A drought gripped the land, and the wells were drying. The Rabbi of the town sat in sackcloth and prayed. Prayer yielded nothing. Then a bat kol, a heavenly voice, came to him with a strange instruction. Go and ask a certain merchant in the market to intercede. His prayer will bring rain.

The Rabbi was troubled. The merchant the voice named was, as far as anyone in the town knew, an unlettered man. He could barely follow a page of Gemara. He was not a scholar, not a teacher, not a judge. To go to him and ask him to pray for rain, in front of the whole community, would embarrass the Rabbi and probably offend the merchant. But the voice was explicit, and the Rabbi obeyed. He went to the shop.

The merchant, when he heard the request, assumed at first he was being mocked. A Rabbi came to ask him, an illiterate, to pray for rain? He nearly sent the Rabbi away. When he saw the Rabbi was in earnest, his face changed. He reached under his counter and pulled out a small pair of brass scales. He set them on the countertop and said to the Rabbi, These scales are my witness. On them is the Ineffable Name. Every day I weigh goods for my customers. If ever in my life I have tilted these scales to cheat a fellow Jew or a gentile, let fire consume me now. But if I have kept them true every single day, let rain fall.

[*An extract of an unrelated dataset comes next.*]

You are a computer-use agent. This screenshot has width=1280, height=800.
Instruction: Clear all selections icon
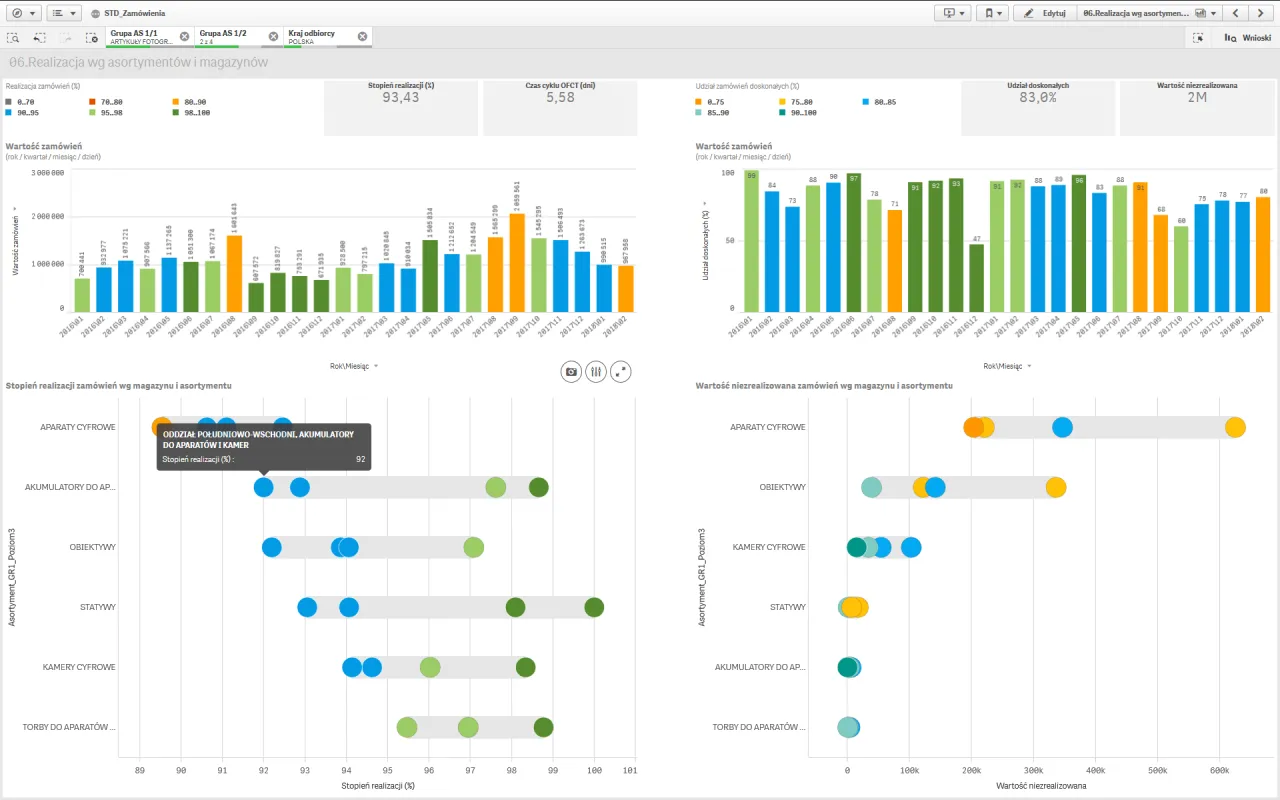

The words had barely left his mouth when the clouds opened. Rain poured down. The streets ran with water. The wells filled within hours. The Rabbi stood in the merchant's doorway, drenched, and understood. The bat kol had known what a scholar's eye could not see. In the town's whole population, the person who had most faithfully kept the commandment of mishkelot emet, honest scales (Leviticus 19:36), was a plain merchant who could not read a page of Talmud. This exemplum, preserved as number 425 in Moses Gaster's 1924 Exempla of the Rabbis, teaches that sometimes the prayer heaven hears most quickly is the one offered over a pair of honest brass scales.